A local RAG system that indexes documents from filesystem folders, builds a hybrid search index (dense vectors + keyword), and exposes retrieval via MCP to Claude Desktop and Claude Code. Everything runs locally -- a single Python process plus a Qdrant Docker container. No cloud infrastructure required.
- Hybrid search -- dense vector (BGE-M3) + keyword search with RRF fusion
- ONNX cross-encoder reranking for high-precision results
- MCP integration -- works as a tool for Claude Desktop and Claude Code, with server instructions, enriched tool descriptions, and built-in prompts (research, discover, catch-up)
- Multi-format parsing -- PDF, DOCX, TXT, MD via Docling with OCR support
- Filesystem watching -- automatic re-indexing when documents change
- Document summarization -- shells out to any LLM CLI tool (claude, etc.)
- Semantic chunking (opt-in) -- sentence-embedding boundary detection using simplified Max-Min algorithm with BGE-M3, as an alternative to fixed-size chunking
- Auto-generated questions -- LLM generates 3 questions per chunk at index time, enriching dense vectors and keyword search for better recall
- Fully local -- all models run on-device, no API keys needed for core search
- Python 3.11+
- Docker (for Qdrant)
- 4GB+ RAM for embedding and reranker models
- macOS or Linux
# 1. Clone and install
git clone https://github.com/dgourlay/local-rag.git
cd local-rag
make setup # creates venv, installs deps, starts Qdrant
# 2. Activate venv and configure
source .venv/bin/activate
rag init # interactive wizard: pick folders, detect LLM CLI
# 3. Index and search
rag index # scans folders, parses, chunks, embeds (downloads models on first run)
rag search "your query here"That's it.

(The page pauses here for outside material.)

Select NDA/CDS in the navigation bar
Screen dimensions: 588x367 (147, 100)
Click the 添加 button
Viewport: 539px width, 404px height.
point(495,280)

Models (BGE-M3 embeddings ~1.5GB, BGE reranker ~1.2GB) download automatically on first use.
To pre-download models so the first search is instant:
make download-modelsThe main use case is as an MCP tool server so your LLM can search your documents.
Option A -- auto-install:
rag mcp-config --install claude-codeOption B -- manual: Add this to your ~/.claude.json (or project-level
.mcp.json), replacing the Python path with your venv path:
{
"mcpServers": {
"local-rag": {
"command": "/path/to/local-rag/.venv/bin/python",
"args": ["-m", "rag.cli", "serve"]
}
}
}To find your exact Python path, run rag mcp-config --print.
After adding the config, restart Claude Code. The tools will be available immediately -- Claude will automatically use them when you ask about your documents.
Option A -- auto-install:
rag mcp-config --install claude-desktopThis writes to ~/Library/Application Support/Claude/claude_desktop_config.json.
Option B -- manual: Open Claude Desktop settings, go to Developer > MCP Servers, and add:
{
"local-rag": {
"command": "/path/to/local-rag/.venv/bin/python",
"args": ["-m", "rag.cli", "serve"]
}
}Restart Claude Desktop after adding the config.
Option A -- auto-install:
rag mcp-config --install kiroThis writes to ~/.kiro/settings/mcp.json (user-level). For project-level
config, use Option B with .kiro/settings/mcp.json in your project root.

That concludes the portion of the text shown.